* **Actions to take**:
• a. In the passage on systemic design, which leverage points are named as among the most transformational?
• b. Carry on the passage on systemic design, starting after its final sentence.

* **Supplied passage**:

•••••

Defining challenges and understanding the system

Addressing sustainability challenges – together

Halogen

Halogen

A systemic transformation requires that multiple stakeholders share a common understanding of the challenges ahead. By understanding how symptoms and root causes are interconnected it is possible to gain an overview of the systems surrounding these challenges. Here, systemic design offers us several tools to guide this process.

Leverage points

A central aspect of the systemic mapping process is to identify the crucial elements in a system which we can use to promote far-reaching change: we call these leverage points. According to systems thinker Donella Meadows, leverage points are “places within a complex system (…) where a small shift in one thing can produce big changes in everything.”

Finding leverage points is therefore central to transforming a system. Each leverage point is connected to one or more stakeholders, and having the overview of such points can help identify and organise future demonstrators.

Donella Meadows describes leverage points on a scale: from those that are superficial to those with a great potential for transformation. Changing mindsets and being able to envision the new system are some of the most transformational leverage points, for example.

•••••

* **Data to examine**:
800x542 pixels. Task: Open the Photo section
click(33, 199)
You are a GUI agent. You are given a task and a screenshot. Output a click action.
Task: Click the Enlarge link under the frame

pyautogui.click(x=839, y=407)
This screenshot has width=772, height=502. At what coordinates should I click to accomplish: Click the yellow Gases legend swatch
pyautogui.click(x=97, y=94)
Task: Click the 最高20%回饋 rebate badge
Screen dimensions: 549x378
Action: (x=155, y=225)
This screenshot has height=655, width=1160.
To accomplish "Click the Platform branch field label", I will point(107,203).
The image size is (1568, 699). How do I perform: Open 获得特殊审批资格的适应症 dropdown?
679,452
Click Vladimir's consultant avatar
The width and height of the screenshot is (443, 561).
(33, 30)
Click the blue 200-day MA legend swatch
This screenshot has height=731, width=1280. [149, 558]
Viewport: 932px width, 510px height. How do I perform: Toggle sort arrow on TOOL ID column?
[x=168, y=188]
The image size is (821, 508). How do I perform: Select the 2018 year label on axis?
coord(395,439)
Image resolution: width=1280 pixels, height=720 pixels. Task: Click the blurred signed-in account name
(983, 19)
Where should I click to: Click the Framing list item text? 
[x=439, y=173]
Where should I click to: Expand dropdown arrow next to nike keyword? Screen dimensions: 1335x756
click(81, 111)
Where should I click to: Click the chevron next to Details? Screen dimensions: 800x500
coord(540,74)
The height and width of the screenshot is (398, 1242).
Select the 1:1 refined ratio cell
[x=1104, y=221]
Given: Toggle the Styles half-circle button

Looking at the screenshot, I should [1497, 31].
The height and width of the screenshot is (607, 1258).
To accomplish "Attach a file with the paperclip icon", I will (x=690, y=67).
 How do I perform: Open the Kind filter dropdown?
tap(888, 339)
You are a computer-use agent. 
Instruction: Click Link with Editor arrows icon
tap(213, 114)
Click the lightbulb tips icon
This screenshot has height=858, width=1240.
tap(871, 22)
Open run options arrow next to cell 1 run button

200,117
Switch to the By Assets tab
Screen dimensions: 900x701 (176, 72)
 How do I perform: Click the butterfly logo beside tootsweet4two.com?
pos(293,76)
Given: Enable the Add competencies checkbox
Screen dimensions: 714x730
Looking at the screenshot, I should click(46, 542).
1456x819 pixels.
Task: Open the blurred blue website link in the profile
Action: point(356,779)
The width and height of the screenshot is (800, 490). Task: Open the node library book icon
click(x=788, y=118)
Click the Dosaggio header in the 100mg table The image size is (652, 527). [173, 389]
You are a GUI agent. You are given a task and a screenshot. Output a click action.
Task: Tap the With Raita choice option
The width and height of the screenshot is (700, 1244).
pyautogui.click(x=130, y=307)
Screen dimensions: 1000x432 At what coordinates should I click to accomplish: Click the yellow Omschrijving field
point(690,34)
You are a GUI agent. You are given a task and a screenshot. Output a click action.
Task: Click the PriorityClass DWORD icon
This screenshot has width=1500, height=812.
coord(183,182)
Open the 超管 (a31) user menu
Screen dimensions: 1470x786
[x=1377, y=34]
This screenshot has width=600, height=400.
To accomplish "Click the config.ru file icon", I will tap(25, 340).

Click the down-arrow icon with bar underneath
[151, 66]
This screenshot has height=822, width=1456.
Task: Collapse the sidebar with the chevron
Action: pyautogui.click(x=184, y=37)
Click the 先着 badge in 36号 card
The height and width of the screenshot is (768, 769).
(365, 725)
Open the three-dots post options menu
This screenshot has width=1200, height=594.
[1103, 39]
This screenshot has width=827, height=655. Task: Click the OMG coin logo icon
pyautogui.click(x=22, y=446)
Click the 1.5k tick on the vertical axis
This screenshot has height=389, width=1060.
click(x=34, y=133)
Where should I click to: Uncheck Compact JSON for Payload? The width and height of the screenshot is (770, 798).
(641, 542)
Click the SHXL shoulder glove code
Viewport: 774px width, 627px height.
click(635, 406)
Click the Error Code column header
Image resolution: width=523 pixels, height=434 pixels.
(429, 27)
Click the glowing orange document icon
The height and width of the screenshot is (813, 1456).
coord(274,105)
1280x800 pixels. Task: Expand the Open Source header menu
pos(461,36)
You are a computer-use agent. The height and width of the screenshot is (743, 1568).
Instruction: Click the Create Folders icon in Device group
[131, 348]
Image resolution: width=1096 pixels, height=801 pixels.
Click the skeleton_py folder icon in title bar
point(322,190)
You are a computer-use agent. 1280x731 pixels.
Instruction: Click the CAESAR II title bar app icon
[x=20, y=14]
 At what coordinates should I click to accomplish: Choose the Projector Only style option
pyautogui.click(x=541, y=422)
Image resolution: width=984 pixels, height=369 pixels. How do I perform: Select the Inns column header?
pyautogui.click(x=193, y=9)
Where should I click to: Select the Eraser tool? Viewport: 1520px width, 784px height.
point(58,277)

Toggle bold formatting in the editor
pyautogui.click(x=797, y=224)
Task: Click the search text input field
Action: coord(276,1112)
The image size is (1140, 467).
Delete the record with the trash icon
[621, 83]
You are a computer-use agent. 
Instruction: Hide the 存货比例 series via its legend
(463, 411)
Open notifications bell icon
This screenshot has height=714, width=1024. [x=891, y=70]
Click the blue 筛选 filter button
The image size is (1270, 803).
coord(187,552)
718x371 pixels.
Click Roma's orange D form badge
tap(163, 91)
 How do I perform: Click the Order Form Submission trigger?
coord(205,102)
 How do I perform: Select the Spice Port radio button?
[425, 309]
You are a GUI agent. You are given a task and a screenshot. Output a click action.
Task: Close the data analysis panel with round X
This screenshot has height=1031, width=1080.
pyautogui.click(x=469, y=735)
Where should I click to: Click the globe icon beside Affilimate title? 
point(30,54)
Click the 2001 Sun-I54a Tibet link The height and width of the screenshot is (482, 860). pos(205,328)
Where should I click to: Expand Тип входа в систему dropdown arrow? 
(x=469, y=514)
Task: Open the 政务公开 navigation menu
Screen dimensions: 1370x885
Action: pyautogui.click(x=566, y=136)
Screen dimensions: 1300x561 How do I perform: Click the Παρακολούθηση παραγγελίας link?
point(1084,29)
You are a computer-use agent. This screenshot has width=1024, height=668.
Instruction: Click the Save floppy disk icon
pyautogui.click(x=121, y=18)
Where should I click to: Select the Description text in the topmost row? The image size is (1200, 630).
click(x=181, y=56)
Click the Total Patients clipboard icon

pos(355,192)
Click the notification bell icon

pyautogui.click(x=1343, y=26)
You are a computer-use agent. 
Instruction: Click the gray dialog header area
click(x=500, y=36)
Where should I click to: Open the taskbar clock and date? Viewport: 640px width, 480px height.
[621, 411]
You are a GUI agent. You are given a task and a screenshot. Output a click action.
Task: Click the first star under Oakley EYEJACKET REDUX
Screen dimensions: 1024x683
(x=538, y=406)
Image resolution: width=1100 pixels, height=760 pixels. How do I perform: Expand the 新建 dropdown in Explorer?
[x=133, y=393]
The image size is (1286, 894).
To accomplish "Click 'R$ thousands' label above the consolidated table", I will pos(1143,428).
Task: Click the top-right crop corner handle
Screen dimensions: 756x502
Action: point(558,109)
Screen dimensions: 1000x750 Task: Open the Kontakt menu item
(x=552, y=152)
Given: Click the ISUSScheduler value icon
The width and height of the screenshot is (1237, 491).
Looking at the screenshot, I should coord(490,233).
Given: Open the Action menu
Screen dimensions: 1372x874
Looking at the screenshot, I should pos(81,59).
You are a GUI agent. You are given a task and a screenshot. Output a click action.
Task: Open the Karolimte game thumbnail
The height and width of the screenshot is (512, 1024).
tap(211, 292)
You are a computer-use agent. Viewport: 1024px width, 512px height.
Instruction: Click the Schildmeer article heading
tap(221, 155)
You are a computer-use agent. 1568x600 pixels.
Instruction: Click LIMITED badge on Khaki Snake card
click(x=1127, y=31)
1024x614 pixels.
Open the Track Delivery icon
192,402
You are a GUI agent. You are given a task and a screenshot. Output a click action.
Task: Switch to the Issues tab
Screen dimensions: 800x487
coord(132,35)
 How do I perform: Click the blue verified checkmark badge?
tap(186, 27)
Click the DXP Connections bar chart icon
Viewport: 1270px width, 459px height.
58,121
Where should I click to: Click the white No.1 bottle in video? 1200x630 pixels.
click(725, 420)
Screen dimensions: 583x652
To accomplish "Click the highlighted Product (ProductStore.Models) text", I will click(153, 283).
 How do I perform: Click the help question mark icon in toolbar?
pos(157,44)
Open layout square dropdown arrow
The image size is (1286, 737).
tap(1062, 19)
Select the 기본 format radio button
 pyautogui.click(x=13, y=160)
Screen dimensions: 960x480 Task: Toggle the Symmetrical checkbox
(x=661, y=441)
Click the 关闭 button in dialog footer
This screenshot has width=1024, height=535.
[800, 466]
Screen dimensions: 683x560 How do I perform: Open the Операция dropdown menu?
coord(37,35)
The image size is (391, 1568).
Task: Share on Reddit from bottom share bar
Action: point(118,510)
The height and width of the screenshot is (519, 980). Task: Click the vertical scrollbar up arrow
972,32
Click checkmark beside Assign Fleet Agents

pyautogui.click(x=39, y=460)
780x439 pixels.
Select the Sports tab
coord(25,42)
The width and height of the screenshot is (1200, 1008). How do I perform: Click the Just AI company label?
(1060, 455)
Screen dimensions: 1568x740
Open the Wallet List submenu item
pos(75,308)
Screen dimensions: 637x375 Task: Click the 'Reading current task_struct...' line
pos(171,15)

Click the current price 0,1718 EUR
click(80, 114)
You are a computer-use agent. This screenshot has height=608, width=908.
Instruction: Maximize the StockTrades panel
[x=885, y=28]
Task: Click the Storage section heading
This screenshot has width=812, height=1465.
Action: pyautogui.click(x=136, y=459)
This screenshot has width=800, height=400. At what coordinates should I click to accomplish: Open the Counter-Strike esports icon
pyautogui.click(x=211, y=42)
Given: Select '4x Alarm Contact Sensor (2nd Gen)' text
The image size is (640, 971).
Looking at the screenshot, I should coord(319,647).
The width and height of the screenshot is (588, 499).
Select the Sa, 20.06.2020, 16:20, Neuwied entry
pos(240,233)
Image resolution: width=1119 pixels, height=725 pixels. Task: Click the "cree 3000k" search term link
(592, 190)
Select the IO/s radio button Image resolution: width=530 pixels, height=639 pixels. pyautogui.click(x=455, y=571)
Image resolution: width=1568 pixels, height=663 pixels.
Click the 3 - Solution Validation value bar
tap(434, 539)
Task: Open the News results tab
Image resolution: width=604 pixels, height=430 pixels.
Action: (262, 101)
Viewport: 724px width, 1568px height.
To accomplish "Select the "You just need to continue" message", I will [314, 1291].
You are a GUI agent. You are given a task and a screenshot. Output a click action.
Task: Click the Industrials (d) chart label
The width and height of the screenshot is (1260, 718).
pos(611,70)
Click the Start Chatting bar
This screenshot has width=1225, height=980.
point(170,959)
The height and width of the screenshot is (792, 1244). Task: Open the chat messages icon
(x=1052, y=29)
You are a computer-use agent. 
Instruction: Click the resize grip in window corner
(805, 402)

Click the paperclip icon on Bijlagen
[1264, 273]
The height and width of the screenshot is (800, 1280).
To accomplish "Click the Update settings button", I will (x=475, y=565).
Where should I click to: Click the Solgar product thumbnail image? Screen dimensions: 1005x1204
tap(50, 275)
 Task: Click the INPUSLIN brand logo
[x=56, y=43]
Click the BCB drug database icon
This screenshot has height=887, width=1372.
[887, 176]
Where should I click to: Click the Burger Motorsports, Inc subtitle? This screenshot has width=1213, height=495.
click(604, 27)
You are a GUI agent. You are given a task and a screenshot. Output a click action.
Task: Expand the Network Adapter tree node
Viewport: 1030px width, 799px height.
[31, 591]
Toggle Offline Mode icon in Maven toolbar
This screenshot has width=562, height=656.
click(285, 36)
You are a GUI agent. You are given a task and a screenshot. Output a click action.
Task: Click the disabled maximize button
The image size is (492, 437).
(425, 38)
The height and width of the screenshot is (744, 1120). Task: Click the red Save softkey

•••••

* **List of answers**:
• a. Changing mindsets and being able to envision the new system.

• b.
Using gigamaps to understand the system

Gigamapping is a central design tool to capture, organise and process information, and to extract insights about a system. A co-created gigamap gives stakeholders a shared picture of the system from different perspectives; political, economic, technical, ecological, cultural, social, and so on. Different kinds of information can exist in a gigamap: from qualitative data, to rich ethnographic accounts of a situation.

Through this mapping process it is possible to define challenges by answering questions about stakeholders, structures, perspectives, goals, and constraints in the system. These maps serve as knowledge base for what is currently happening and to start the discussion on what happens next.

This process is iterative. Iterations of this knowledge base should be done when onboarding new stakeholders in a growing ecosystem as well as during later stages of the process.

Lastly, we use compeling narratives to unpack the complexity of the systems around us in order to communicate the work, gather support and bring new stakeholders into our ecosystem.